● **Provided information**
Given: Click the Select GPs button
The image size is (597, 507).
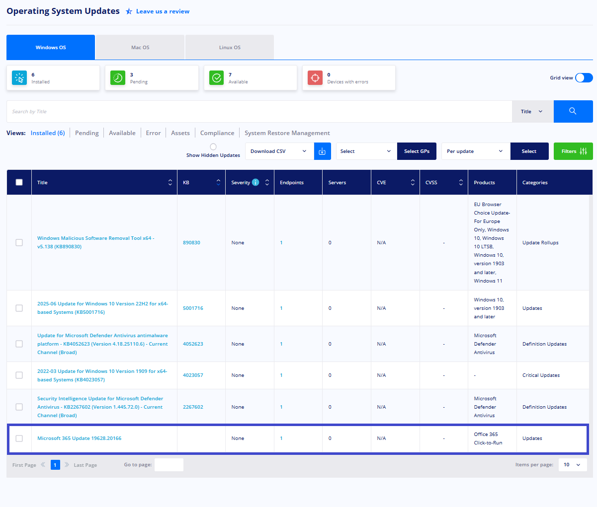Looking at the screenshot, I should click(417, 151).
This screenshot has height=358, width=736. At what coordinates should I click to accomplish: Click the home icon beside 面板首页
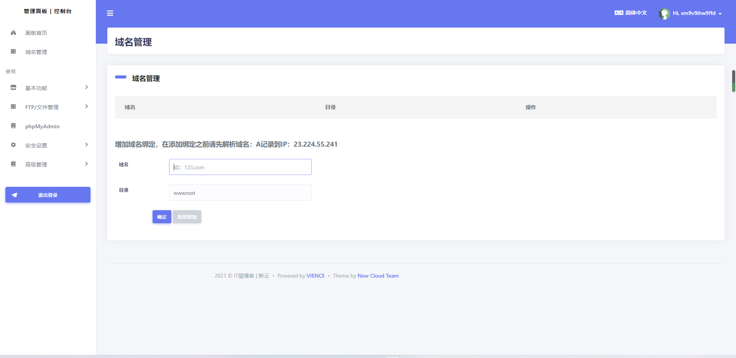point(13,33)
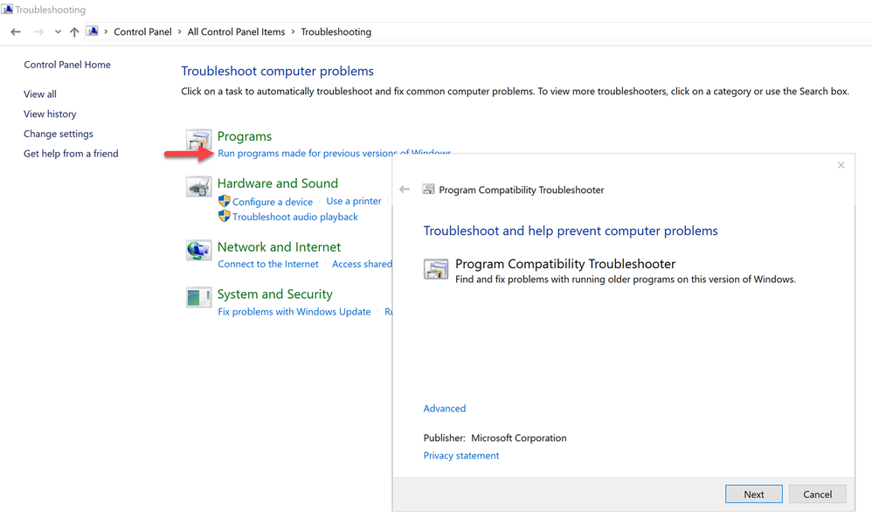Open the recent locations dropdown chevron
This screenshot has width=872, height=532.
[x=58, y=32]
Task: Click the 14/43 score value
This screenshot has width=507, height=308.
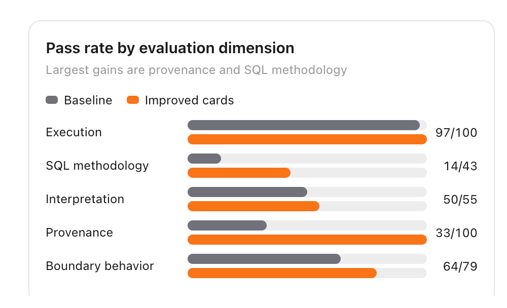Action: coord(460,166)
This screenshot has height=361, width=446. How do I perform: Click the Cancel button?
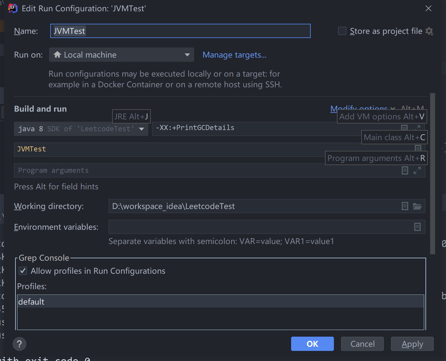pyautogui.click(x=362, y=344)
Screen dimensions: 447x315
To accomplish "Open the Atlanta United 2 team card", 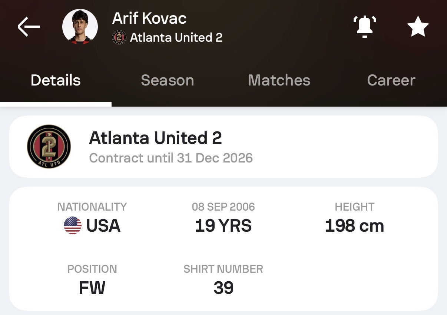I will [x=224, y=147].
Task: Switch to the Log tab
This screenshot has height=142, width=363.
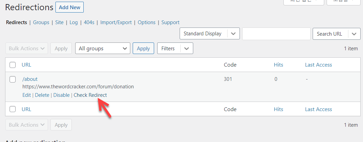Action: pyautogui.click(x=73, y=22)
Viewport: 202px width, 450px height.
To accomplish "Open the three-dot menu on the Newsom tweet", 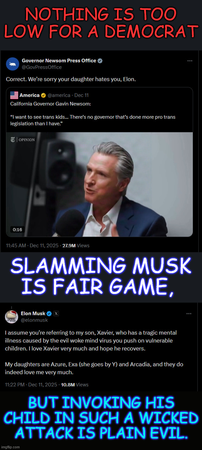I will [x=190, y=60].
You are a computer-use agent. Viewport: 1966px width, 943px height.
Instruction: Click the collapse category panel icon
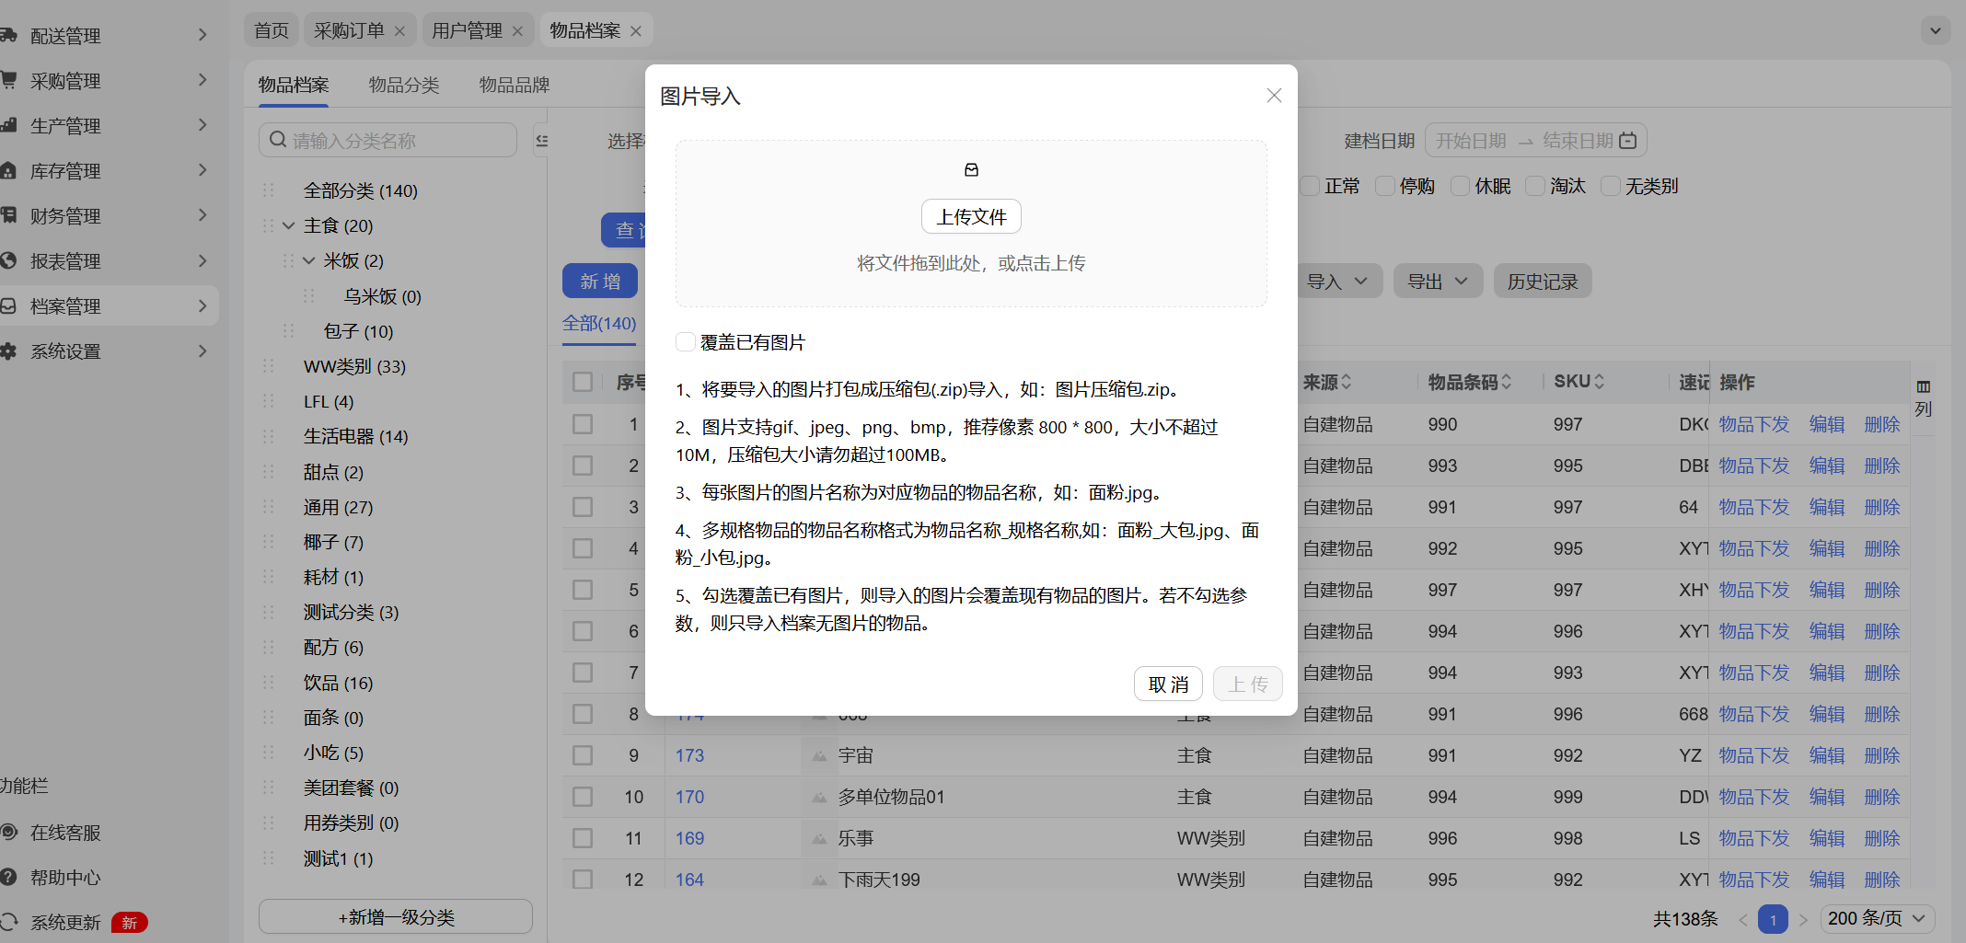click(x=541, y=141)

● **Stated goal**
Express the part of the listing that opens with the line containing "This screenshot has height=358, width=736." and closes with the line containing "Action: coord(460,166)", both included, as a JSON list of strings with one string per line and blank lines omitted. Leave the pictures out of the answer.

● **Output of the exercise**
[
  "This screenshot has height=358, width=736. At what coordinates should I click to accomplish: Click the home icon beside 面板首页",
  "point(13,33)",
  "Open the recent locations dropdown chevron",
  "This screenshot has width=872, height=532.",
  "[x=58, y=32]",
  "Task: Click the 14/43 score value",
  "This screenshot has width=507, height=308.",
  "Action: coord(460,166)"
]